Understanding the Observation Count in a SAS Data File
Extending the Observation Count in a SAS Data File
A SAS data set stores the number of observations it has as an integer in the C programming language signed long-data type. This means that the maximum number of observations that can be counted for a SAS data set is limited by the long integer size for the operating environment.
In some 64-bit environments, long integer data types use the 32-bit data model (to maintain compatibility with 32-bit applications). This means that a 64-bit environment could reach the maximum number of approximately two billion observations. OpenVMS for Integrity Servers, 64-bit Windows Itanium, and 64-bit Windows x64 editions use the 32-bit long data model.
For SAS 8 and later, when a SAS data set exceeds the maximum number of observations for the operating environment, continued SAS processing depends on whether the SAS data set has an index or an integrity constraint that uses an index.
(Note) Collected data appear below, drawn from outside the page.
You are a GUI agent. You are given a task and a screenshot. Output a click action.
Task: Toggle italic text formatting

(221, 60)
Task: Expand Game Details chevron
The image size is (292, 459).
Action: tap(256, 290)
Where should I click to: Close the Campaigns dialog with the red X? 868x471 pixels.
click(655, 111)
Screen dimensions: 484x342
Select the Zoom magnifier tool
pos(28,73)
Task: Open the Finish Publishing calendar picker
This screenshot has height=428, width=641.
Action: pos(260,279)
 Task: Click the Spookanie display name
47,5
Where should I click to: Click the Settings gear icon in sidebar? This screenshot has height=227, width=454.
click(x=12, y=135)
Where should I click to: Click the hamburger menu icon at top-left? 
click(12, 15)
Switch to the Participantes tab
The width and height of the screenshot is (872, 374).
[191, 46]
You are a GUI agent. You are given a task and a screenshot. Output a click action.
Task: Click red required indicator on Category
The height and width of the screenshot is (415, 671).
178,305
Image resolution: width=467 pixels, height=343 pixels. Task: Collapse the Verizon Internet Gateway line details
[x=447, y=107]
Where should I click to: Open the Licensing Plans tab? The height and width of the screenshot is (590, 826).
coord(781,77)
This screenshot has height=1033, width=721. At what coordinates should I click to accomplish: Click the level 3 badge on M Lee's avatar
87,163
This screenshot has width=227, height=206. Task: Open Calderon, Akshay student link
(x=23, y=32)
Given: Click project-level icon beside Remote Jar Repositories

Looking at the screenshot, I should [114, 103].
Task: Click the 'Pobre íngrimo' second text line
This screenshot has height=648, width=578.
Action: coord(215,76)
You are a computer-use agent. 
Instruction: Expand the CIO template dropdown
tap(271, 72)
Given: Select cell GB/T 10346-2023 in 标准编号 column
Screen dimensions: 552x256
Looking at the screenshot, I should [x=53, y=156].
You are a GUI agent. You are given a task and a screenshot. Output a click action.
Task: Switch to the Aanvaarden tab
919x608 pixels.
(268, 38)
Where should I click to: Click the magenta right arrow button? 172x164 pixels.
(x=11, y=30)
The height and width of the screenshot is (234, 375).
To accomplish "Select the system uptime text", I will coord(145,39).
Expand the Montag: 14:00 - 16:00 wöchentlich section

For SAS 9, a SAS data set is never damaged when an operation attempts to exceed the maximum number of operations. However, you must take explicit action to continue processing the SAS data set.
Observation Count
When the observation count is no longer maintained, the observation number is represented by a missing value. The following functionality is affected:
Note: The data set MYFILES.BIGFILE has . observations and 56 variables.
File Compression
When a request to compress a SAS data set for which the observation count is no longer maintained is submitted, the compression percentage cannot be calculated. When the compressed data set is created, SAS does not write a note to the SAS log that indicates the percentage of reduction.
Indexes and Integrity Constraints
If the SAS data set exceeds the maximum number of observations, you cannot create an index or an integrity constraint, even the integrity constraints that do not require an index.
WHERE processing continues to execute. However, optimizing the WHERE expression by using an index is not available.
CEDA Processing
For CEDA processing between operating environments with a 32-bit long integer and a 64-bit long integer, the maximum number of observations is that of the operating environment with the 32-bit long integer. When the maximum is exceeded, CEDA processing stops. In addition, if CEDA tries to open a file that already exceeds the maximum, the open fails.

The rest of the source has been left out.